PROVIDED TEXT:
Nit, but maybe hide this weirdness in a function?

>   	}
>   
>   	err = dev_xdp_install(dev, bpf_op, extack, flags, prog);
> @@ -8278,6 +8282,52 @@ int dev_change_xdp_fd(struct net_device *dev, struct netlink_ext_ack *extack,
>   	return err;
>   }
>   
> +#ifdef CONFIG_XDP_SOCKETS
> +int dev_set_direct_xsk_prog(struct net_device *dev)
> +{
> +	const struct net_device_ops *ops = dev->netdev_ops;
> +	struct bpf_prog *prog;
> +	bpf_op_t bpf_op;
> +
> +	ASSERT_RTNL();
> +
> +	dev->direct_xsk_count++;
> +
> +	bpf_op = ops->ndo_bpf;
> +	if (!bpf_op)
> +		return -EOPNOTSUPP;
> +
> +	if (__dev_xdp_query(dev, bpf_op, XDP_QUERY_PROG))
> +		return 0;
> +
> +	prog = (void *)BPF_PROG_DIRECT_XSK;
> +
> +	return dev_xdp_install(dev, bpf_op, NULL, XDP_FLAGS_DRV_MODE, prog);
> +}
> +
> +int dev_clear_direct_xsk_prog(struct net_device *dev)
> +{
> +	const struct net_device_ops *ops = dev->netdev_ops;
> +	bpf_op_t bpf_op;
> +
> +	ASSERT_RTNL();
> +
> +	dev->direct_xsk_count--;
> +
> +	if (dev->direct_xsk_count)
> +		return 0;
> +
> +	bpf_op = ops->ndo_bpf;
> +	if (!bpf_op)

PROVIDED RECORDS:
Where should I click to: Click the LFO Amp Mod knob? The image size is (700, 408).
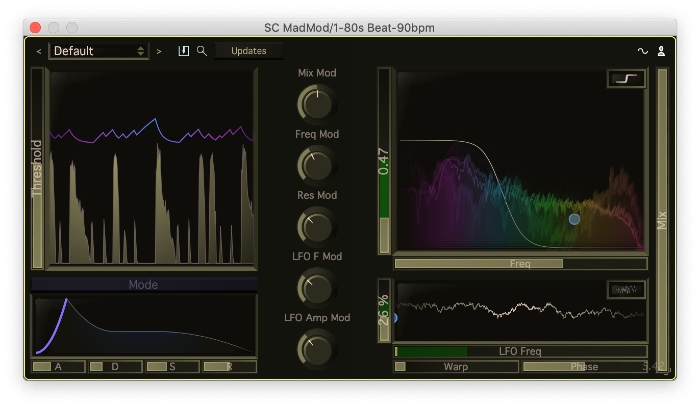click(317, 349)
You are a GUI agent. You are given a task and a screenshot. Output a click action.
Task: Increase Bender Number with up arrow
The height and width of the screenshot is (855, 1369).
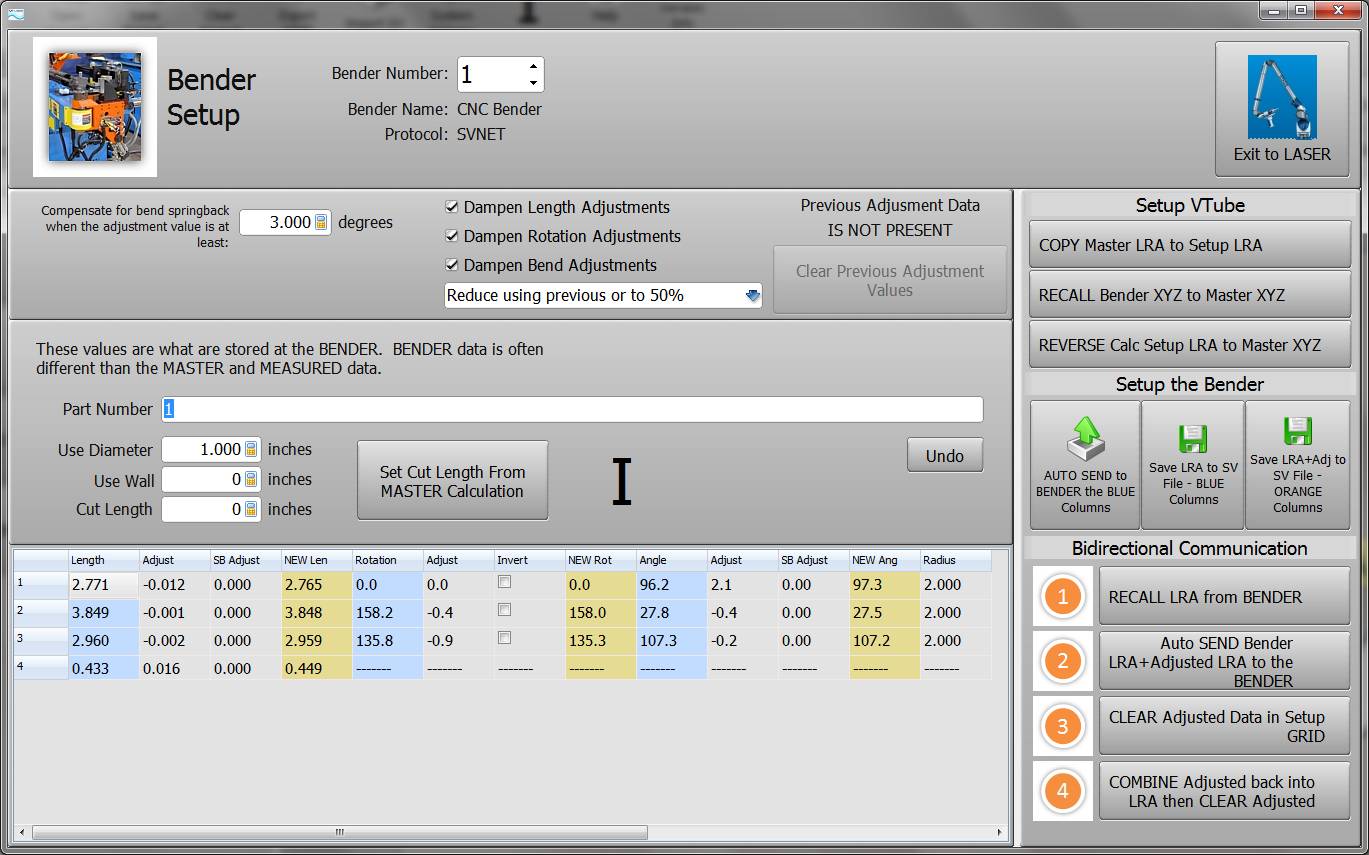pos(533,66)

...

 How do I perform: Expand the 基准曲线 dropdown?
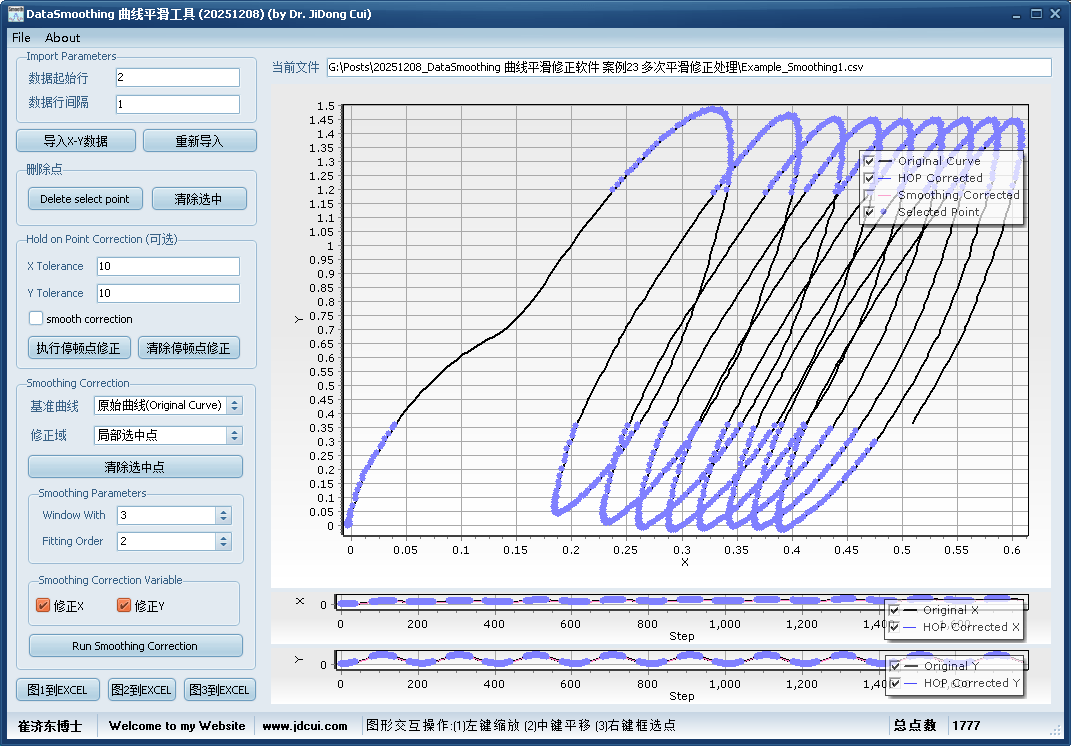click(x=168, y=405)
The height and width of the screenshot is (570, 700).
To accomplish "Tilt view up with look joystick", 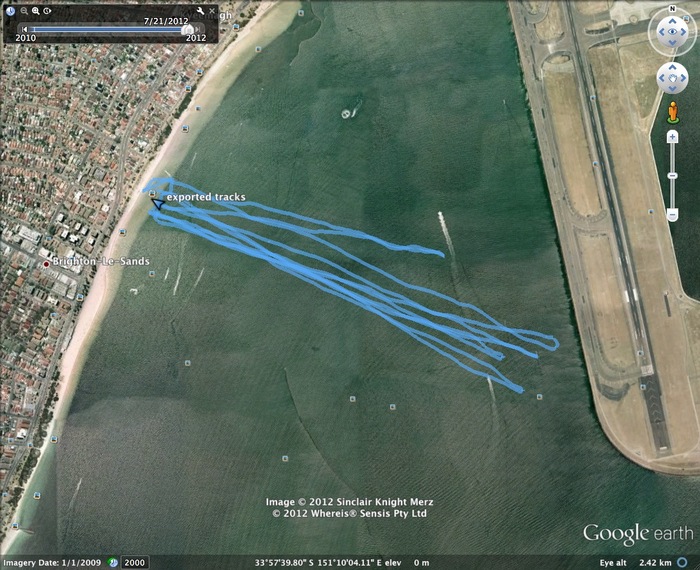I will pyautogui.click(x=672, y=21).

SET OF TASKS:
(a) Reproduce the patch excerpt word for word, everything from "Nit, but maybe" down to "dev_set_direct_xsk_prog(struct net_device *dev)".
(b) Scale the entries from the line that contains "Where should I" down to the line that contains "pos(533,66)", both included. Rewrite only those lines with their requests, multiplying each coordinate in the answers by 1.3 and rounding to whole numbers (halves up), and leave the pictures out.
The patch excerpt and the entries have no connection to each other.

THE SOLUTIONS:
(a)
Nit, but maybe hide this weirdness in a function?

>   	}
>   
>   	err = dev_xdp_install(dev, bpf_op, extack, flags, prog);
> @@ -8278,6 +8282,52 @@ int dev_change_xdp_fd(struct net_device *dev, struct netlink_ext_ack *extack,
>   	return err;
>   }
>   
> +#ifdef CONFIG_XDP_SOCKETS
> +int dev_set_direct_xsk_prog(struct net_device *dev)

(b)
Where should I click to: Click the LFO Amp Mod knob? The image size is (700, 408).
click(412, 454)
You are a GUI agent. You are given a task and a screenshot. Output a click action.
Task: Increase Bender Number with up arrow
The height and width of the screenshot is (855, 1369).
pos(693,86)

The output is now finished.